Serbia and Montenegro debuted at the 2004 contest with the song "Lane moje" performed by Željko Joksimović, finishing first in the semi-final and second in the final. The song has become popular amongst many Eurovision fans and it is often rated as one of the best non-winning songs.

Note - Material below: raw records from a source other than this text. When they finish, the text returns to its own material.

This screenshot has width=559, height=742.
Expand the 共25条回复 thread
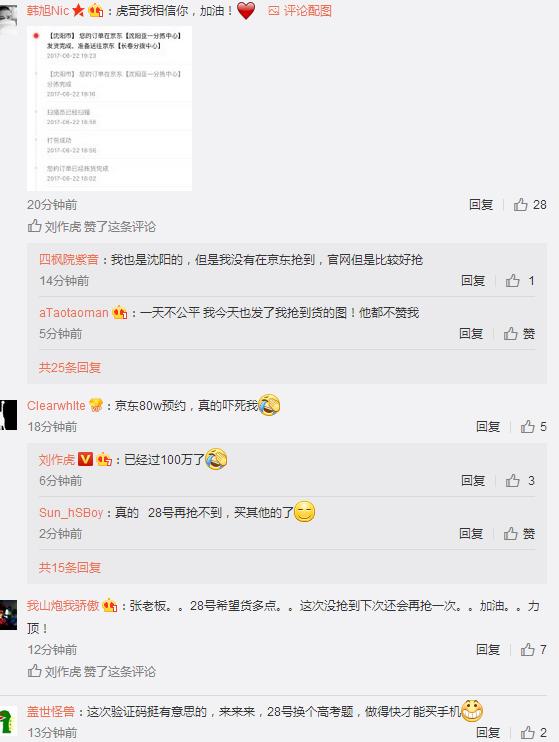pos(70,368)
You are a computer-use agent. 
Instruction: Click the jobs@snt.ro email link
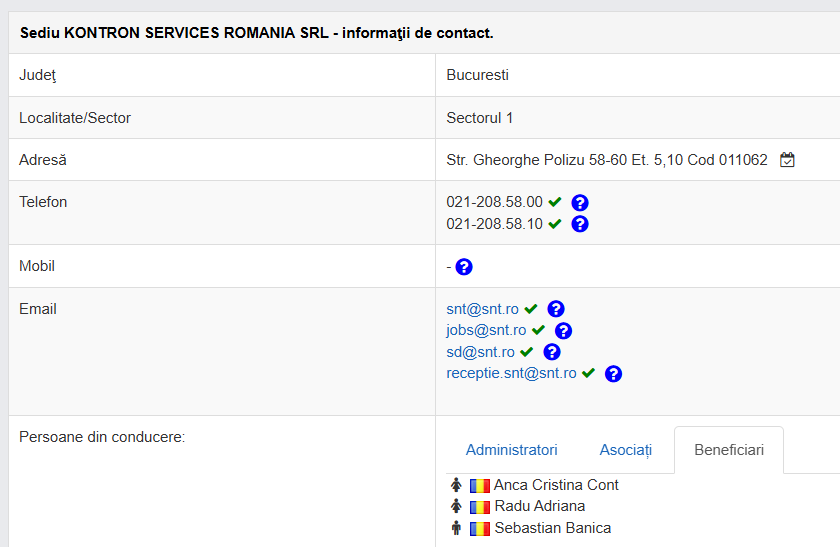click(x=486, y=331)
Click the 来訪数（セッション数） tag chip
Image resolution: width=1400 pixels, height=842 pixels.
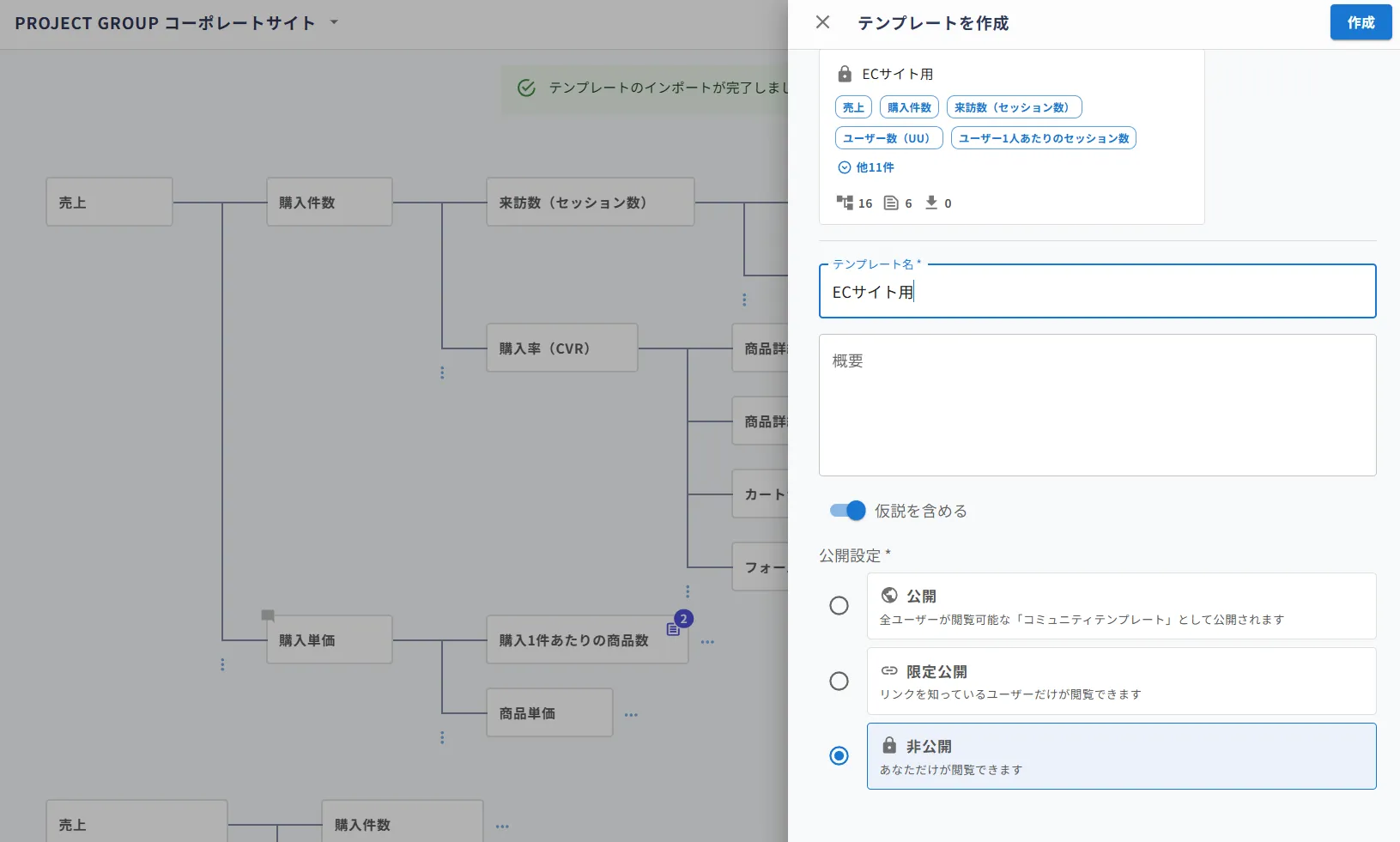coord(1014,107)
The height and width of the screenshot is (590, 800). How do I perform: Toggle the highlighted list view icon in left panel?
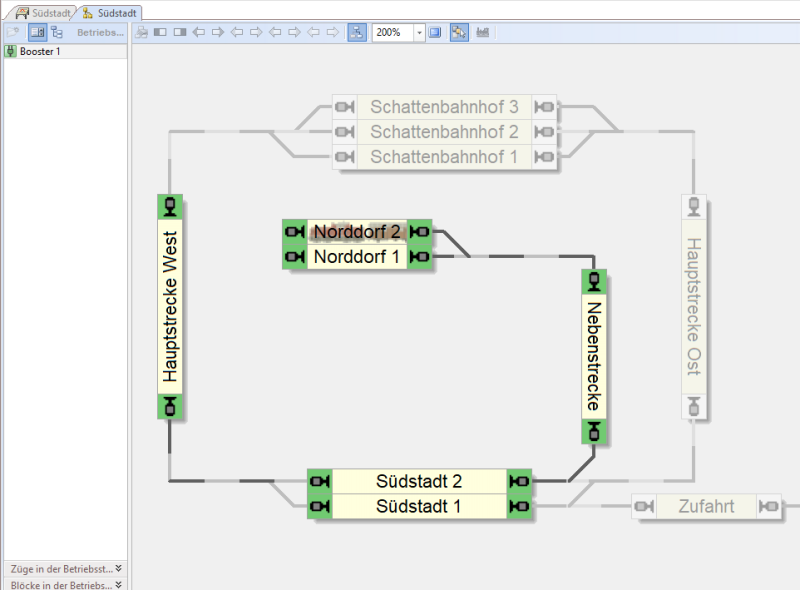(x=37, y=32)
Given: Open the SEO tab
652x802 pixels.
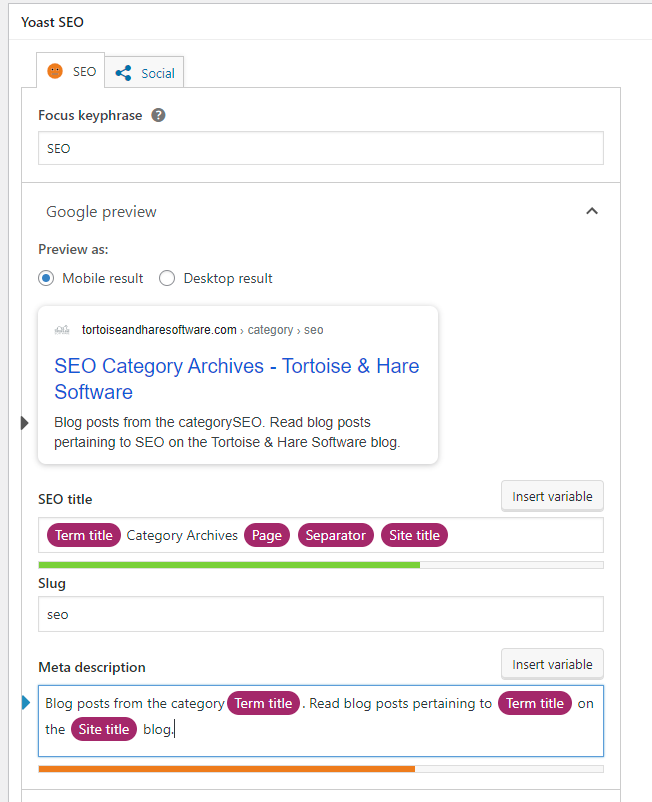Looking at the screenshot, I should pos(71,70).
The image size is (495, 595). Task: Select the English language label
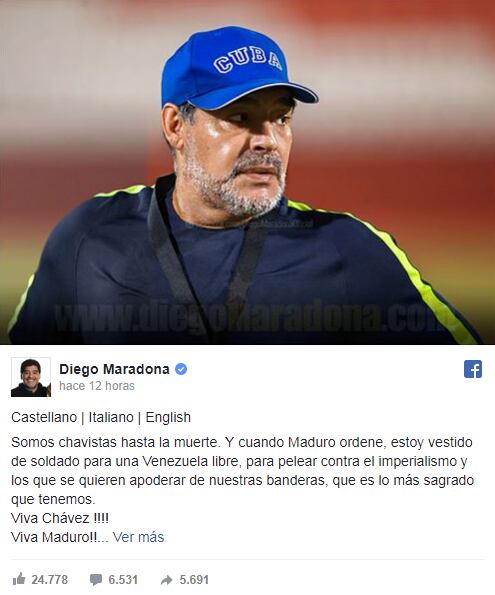(168, 417)

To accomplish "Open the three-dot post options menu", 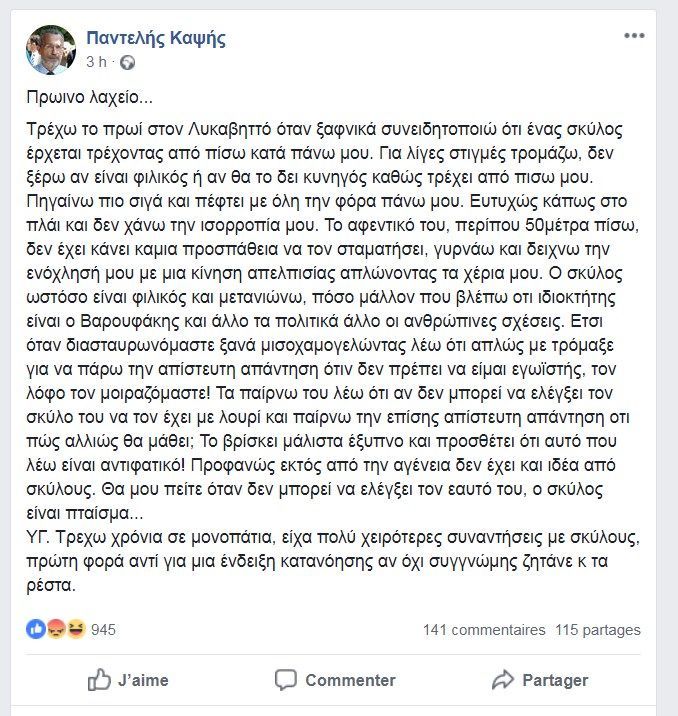I will click(x=634, y=37).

The following year, Serbia and Montenegro was represented by band No Name with the song "Zauvijek moja" and placed seventh in final. No Name were close to becoming the national entry once more, for the in Athens, however since their 2006 win of Evropesma had been disputed due to allegations of tactical voting by the Montenegrin jury, UJRT did not reach an agreement on sending them to the contest again. On 20 March 2006, Serbia and Montenegro officially withdrew from the Eurovision Song Contest 2006. The country did however participate in voting in final of the contest. The Eurovision semi-final was not broadcast in Montenegro in 2006, and so the votes from Serbia and Montenegro, were from Serbia alone. In the final, Serbia once again voted alone, whilst the votes were presented as being from Serbia and Montenegro.

After the Montenegrin referendum on independence and dissolution of the state union in June 2006, both countries sent separate entries to the Eurovision Song Contest 2007. Montenegro made their debut as an independent state and sent Stevan Faddy, while Serbia sent Marija Šerifović as their debut entrant. Her song "Molitva" ended up winning the contest for Serbia, bringing the 2008 contest to Belgrade the following year.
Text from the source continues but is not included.